Last month I got the chance to spend a couple of days in Playa del Carmen, on the Caribbean coast of the Yucatan peninsula in Mexico. I'd been to Playa a couple of times before but was surprised by how much development had taken place in the town and all along the "Riviera Maya" since my last visit five years ago.
I arrived in the evening and was out and driving a rental car south towards Tulum by 5:15 the next morning. My first destination was the Mayan archeological site of Coba, which is also supposed to be a very good birding site. I wanted to get there before the place was swamped by busloads of tourists and, thanks to a newly-improved road west from Tulum, I arrived before 7:00. As the site doesn't open until 8:00, I spent some time exploring the edge of the nearby lake and then the site's parking lot.

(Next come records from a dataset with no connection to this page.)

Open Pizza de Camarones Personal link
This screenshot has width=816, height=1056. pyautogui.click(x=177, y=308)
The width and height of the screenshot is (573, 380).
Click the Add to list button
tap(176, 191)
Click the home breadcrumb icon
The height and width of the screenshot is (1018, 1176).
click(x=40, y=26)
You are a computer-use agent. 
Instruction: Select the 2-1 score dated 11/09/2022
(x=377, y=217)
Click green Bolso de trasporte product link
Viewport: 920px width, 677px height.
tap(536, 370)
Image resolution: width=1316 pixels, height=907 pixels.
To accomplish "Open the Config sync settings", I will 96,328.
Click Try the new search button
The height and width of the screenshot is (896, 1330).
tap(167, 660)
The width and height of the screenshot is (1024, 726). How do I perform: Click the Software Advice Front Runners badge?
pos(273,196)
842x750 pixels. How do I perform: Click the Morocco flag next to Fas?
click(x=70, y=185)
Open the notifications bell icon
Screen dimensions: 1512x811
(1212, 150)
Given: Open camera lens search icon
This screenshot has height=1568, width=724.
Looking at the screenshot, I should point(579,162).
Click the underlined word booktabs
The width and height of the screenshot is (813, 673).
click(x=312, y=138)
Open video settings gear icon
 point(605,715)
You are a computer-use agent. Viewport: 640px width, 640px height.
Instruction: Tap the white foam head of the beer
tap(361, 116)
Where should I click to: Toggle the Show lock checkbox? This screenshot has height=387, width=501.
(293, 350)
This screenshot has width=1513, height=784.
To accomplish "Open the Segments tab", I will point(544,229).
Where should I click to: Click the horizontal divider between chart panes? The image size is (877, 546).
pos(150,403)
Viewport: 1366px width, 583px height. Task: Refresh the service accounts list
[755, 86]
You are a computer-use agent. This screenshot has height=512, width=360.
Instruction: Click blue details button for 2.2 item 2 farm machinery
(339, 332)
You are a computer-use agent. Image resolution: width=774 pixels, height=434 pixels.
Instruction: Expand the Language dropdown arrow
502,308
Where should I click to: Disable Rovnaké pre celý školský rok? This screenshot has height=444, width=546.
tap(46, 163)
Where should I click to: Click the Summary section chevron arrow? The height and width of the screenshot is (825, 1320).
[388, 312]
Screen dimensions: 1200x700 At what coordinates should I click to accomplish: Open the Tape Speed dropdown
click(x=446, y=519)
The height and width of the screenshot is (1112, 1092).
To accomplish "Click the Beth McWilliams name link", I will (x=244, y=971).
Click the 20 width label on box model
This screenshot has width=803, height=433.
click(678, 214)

Out on the water there was what looked like a large, perhaps 6-foot-long, iguana.
The lakeside had several familiar birds: Great Egret, Double-crested Cormorant and Blue-winged Teal.
In the parking lot, too, I started off with familiar birds: male Great-tailed Grackles were busy calling and displaying.
Then I spotted a couple of slightly more exotic birds: Couch's Kingbird and Great Kiskadee.
My final sighting before being allowed into the ruins was much more exciting - but I'll tell you about that at the end of this posting!
For the first 90 minutes or so, I seemed to have the place almost to myself, except for birds and mosquitoes.
One of the great attractions of Coba is that the area hasn't been cleared and so the many ruined buildings are scattered here and there amidst thick jungle. This gives you the illusion that you are exploring rather than just sightseeing. Although my purpose on this visit was birding, I couldn't resist taking a couple of photos of the ruins.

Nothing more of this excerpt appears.